12. Religious Affiliation
Your affiliation with a religious group could earn you a degree of prestige or open doors for you. For example, if you were Catholic during the Spanish inquisition, you would be privileged while others would be outcast.
While some of us may be born into a religion, by adulthood, our religion is a choice. A status that starts off as given but becomes chosen is called a fluid ascription.
13. Military Rank
In a structured organization like the military, a person’s earned status can be very explicit. This is the case in the military.
Examples of military ranks include:
Private: A low rank
Sargeant: A higher rank
General: A very high rank
The ranking hierarchy in the military isn’t just about prestige. It also impacts who is in charge, who needs to be saluted, and who can tell who what to do!
14. Fitness
You can also attain status in terms of your physical abilities and looks. While we might be born with a certain look that’s hard to change, we can go to the gym to get six pack abs or practice running in order to be able to do a marathon.
15. Sporting Achievements
A sporting achievement might be winning a competition or even a gold medal. In some sports, like tennis, you can also judge your achievements through your rank in your country or even the world.
Similarly, in golf, you can judge your sporting abilities by working on your handicap.
16. Rising Social Class Status
Traditionally, society didn’t allow for much movement between social classes. People were born into a social class and died in the same social class. But today, increased social mobility allows people to move from poor working-class up to upper middle-class and higher.
17. Honor Student
Students who are at the top of their class are often honored with awards and titles to signify their success. An example of this is students who graduate summa cum laude from their college degree. This means to graduate “with highest distinction”.
18. Material Possessions
The things we own are signals to others about or tastes and fashion sense. Owning a sports car or mansion is a sign to others that you are successful in life. While we often see these as achieved status symbols, it all depends on how you got those possessions that matters.

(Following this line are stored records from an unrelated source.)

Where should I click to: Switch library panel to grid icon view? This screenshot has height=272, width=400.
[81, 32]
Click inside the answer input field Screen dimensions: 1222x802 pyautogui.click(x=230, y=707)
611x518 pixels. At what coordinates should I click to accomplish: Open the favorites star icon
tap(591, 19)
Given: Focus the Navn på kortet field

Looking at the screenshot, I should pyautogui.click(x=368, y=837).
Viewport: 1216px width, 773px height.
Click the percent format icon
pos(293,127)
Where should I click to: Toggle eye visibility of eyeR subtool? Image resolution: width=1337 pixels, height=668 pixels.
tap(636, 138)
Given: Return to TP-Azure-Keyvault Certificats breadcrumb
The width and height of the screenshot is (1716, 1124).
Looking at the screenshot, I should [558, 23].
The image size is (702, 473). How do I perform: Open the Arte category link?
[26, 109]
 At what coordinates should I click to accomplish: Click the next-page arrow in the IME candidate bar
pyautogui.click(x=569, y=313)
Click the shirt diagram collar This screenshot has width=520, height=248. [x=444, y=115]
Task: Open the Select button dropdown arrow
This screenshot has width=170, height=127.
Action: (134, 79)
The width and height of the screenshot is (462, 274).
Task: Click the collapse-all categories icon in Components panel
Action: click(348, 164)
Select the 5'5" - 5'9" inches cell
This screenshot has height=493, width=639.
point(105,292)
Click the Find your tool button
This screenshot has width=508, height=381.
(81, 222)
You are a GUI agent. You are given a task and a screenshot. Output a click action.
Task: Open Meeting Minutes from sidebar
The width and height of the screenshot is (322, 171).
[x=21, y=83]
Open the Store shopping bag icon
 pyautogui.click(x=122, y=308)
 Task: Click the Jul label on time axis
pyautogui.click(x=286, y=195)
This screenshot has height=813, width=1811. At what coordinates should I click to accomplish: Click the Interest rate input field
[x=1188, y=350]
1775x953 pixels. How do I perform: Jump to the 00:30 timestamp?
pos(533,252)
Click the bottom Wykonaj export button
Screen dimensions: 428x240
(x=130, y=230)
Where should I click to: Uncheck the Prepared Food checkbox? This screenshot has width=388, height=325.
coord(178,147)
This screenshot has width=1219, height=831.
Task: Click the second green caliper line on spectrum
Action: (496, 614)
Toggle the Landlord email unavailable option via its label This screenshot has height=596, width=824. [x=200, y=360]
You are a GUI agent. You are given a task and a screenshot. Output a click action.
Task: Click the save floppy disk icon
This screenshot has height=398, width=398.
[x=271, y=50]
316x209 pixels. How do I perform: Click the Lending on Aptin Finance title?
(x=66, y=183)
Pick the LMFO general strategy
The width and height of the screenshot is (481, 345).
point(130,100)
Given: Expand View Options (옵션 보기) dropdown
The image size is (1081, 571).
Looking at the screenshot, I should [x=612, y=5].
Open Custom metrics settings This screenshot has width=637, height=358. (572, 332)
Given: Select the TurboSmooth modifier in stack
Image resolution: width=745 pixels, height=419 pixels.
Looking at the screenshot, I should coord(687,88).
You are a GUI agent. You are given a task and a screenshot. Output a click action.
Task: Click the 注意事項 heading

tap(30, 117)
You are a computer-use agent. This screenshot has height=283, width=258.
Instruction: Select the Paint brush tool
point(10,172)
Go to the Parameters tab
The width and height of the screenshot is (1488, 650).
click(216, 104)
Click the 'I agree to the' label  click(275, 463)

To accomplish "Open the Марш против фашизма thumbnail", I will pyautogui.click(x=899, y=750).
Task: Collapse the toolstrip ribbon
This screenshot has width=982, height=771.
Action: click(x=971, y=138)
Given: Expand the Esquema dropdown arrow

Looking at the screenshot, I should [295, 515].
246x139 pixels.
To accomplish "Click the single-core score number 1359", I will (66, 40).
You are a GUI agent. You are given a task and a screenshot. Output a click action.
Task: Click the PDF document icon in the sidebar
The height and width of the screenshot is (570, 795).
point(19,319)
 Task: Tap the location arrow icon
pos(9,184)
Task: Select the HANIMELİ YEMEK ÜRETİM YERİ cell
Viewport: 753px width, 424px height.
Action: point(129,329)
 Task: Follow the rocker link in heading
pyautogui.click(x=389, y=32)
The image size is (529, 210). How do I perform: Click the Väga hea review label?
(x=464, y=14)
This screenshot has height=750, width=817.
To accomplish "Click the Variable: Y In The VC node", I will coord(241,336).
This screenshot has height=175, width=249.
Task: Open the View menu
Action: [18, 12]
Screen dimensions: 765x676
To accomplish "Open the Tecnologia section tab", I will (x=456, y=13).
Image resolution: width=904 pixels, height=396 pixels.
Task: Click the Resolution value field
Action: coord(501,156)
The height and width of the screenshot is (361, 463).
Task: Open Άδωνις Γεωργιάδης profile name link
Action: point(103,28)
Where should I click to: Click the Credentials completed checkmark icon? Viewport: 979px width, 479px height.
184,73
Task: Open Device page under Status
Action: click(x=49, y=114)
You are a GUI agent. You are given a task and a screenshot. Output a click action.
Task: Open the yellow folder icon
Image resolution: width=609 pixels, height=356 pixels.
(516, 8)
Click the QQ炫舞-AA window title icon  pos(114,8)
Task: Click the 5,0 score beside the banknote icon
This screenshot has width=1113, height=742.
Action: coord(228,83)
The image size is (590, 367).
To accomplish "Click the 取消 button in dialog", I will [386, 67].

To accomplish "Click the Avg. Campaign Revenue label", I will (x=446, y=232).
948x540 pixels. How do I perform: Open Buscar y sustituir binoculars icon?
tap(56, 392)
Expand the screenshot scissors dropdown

19. Residency And Second Citizenship
While nearly everyone is born with a citizenship that cannot be taken from them, many millions of people obtain a second citizenship. Often, they have to jump through a lot of hoops (such as living in a place for a certain amount of time). By the time they get that second passport, they see it as a status symbol showing thet have earned their legitimacy in a country.
20. Access To Exclusive Consumer Products And Services
Many brands have embraced the idea that people love to be seen as having high earned status. To take advantage of this, they use scarcity and exclusivity to entice people to buy. For example, only some people are able to access elite types of credit cards or access to exclusive airport lounges.
21. Clothing
The clothes you wear are status symbols. Those who wear fashionable clothing are showing that they have achieved something: an eye for fashion and a good grasp of the current social mileaux.
22. Volunteerism
People who are known in their communities as volunteers become highly respected. They earn this respect through their hard work for people in need.
23. Multilingualism
Being able to speak multiple languages is looked upon with awe by many monolingual people. Those who manage to learn multiple languages (especially in adulthood) are seen as having achieved a certain prestige due to their ability to achieve something that most of us cannot.